- [Extract provided]:
Opponents often cite the controversial designation of the Grand Staircase-Escalante National Monument west of here, created by then-President Bill Clinton in 1996. But a better comparison might involve the Canyon of the Ancients in southwestern Colorado, also given monument status by Clinton in 2000. “Canyons of the Ancients was perhaps the first to -explicitly recognize that ruins do not tell the entire story — that ancients lived in, hunted, gathered and raised crops, and developed water and religious sites throughout the larger landscape,” says Bruce Babbitt, Clinton’s Interior secretary. “Bears Ears brings this concept to fruition in an even larger -landscape.”

In response to stiff resistance from local politicians and citizens, Obama pared down the original 1.9 million-acre Bears Ears proposal by 550,000 acres, cutting out the Abajo Mountains, most of the Raplee Anticline and Lime Ridge, and a swath of land near the confluence of the San Juan and Colorado rivers where uranium is being mined. The final boundaries are closer to those in the Public Lands Initiative bill that Utah Republican Rep. Rob Bishop tried and failed to get through Congress in 2016. That bill would have put essentially the same lands into two national conservation areas and a wilderness area.

The monument’s proclamation preserves traditional Native American access to firewood, herbs and piñon nuts — a major concern for those Navajos and Utes who resisted the designation. Existing mineral rights and grazing rights will be preserved, private lands will not be impacted, and the feds will work to swap state lands within monument boundaries for parcels elsewhere. Though the 1996 Grand Staircase-Escalante designation effectively killed a proposed coal mine, no such developments are on the table at Bears Ears.

Nevertheless, the Utah Legislature’s public lands committee denounced the designation as “unilateral tyranny,” and Utah Republican Sen. Orrin Hatch called it an “attack on an entire way of life.” That’s despite the fact that the only existing economic activity likely to be hindered by the monument is the pilfering and black-market sale of antiquities. “Some of the Utah delegation don’t care about the actual proclamation,” says John Freemuth, executive director of the Cecil D. Andrus Center for Public Policy at Boise State University. “They only care about confrontational politics and clichéd -symbolism.”

Utah lawmakers pledged to urge the president-elect to overturn the designation. Yet no president has ever tried to abolish a monument; it’s not clear that it’s even possible. “Existing law tells us that Trump has little or no ability to alter this monument,” says Wilkinson. Even if challenged, “there is an overwhelming likelihood that courts will hew to existing law that the Antiquities Act allows presidents to create monuments but not to overturn them.”

- [Records]:

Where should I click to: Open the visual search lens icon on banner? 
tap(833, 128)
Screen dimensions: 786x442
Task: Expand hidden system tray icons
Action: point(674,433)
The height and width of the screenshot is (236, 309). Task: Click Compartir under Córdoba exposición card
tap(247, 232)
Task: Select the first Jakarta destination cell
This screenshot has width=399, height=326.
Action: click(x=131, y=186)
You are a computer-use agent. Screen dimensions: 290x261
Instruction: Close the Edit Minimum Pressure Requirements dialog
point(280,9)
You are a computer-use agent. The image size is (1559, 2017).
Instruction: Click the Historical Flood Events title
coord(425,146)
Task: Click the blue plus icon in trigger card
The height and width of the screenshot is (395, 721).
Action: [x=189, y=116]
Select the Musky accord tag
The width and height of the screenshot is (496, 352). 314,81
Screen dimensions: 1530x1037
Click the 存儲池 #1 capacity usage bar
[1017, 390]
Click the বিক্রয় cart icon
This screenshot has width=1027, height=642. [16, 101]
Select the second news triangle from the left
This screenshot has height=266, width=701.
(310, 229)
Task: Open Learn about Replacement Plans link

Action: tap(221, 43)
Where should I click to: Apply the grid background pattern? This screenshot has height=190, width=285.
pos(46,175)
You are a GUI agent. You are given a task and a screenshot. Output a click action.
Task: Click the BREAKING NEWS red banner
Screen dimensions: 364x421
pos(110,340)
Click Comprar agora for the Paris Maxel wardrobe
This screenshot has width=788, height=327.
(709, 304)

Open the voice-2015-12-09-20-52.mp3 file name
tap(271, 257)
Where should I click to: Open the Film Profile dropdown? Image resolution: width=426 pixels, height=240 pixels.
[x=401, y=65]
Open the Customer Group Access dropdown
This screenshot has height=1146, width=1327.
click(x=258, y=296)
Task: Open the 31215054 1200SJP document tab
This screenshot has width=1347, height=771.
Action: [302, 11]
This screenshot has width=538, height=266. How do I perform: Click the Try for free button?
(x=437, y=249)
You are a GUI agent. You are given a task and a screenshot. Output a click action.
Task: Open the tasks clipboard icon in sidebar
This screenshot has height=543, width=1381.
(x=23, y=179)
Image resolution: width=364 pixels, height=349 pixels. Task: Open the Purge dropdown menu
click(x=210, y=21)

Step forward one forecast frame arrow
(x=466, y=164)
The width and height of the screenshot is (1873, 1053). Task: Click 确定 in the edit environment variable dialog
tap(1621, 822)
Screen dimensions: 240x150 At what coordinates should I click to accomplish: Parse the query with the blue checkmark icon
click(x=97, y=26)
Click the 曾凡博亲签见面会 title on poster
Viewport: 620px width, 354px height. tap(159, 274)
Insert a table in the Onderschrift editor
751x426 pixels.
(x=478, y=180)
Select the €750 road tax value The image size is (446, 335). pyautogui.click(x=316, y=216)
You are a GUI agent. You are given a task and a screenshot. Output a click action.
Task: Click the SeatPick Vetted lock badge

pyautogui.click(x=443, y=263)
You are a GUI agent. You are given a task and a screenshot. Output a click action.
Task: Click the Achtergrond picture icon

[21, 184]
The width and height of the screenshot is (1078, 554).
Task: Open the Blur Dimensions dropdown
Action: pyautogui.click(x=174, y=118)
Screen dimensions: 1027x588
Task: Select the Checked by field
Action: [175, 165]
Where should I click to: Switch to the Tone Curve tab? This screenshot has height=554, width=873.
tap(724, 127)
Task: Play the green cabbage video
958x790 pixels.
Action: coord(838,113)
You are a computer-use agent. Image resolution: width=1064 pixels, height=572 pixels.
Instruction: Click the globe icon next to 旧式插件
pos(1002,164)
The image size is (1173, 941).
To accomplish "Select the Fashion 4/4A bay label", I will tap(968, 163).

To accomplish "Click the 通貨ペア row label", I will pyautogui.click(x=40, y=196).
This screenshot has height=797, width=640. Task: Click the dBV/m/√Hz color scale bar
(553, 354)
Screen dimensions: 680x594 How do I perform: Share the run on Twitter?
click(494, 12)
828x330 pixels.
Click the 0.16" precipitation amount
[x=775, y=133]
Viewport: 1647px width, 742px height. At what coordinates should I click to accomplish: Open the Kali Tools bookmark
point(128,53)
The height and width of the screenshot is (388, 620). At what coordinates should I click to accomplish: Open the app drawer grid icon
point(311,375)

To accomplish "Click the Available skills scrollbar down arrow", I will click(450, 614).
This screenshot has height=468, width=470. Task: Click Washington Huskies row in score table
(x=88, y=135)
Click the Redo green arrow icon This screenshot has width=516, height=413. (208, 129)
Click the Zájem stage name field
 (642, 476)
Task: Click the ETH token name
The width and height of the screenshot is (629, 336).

- [Complete the following]:
a) According to the Bears Ears text, by how many acres did Obama cut the original Bears Ears proposal?
b) From the Bears Ears text, return the passage from "In response to" up to and including "a wilderness area.".
The data are not needed here.

- [Results for the exercise]:
a) 550,000 acres

b)
In response to stiff resistance from local politicians and citizens, Obama pared down the original 1.9 million-acre Bears Ears proposal by 550,000 acres, cutting out the Abajo Mountains, most of the Raplee Anticline and Lime Ridge, and a swath of land near the confluence of the San Juan and Colorado rivers where uranium is being mined. The final boundaries are closer to those in the Public Lands Initiative bill that Utah Republican Rep. Rob Bishop tried and failed to get through Congress in 2016. That bill would have put essentially the same lands into two national conservation areas and a wilderness area.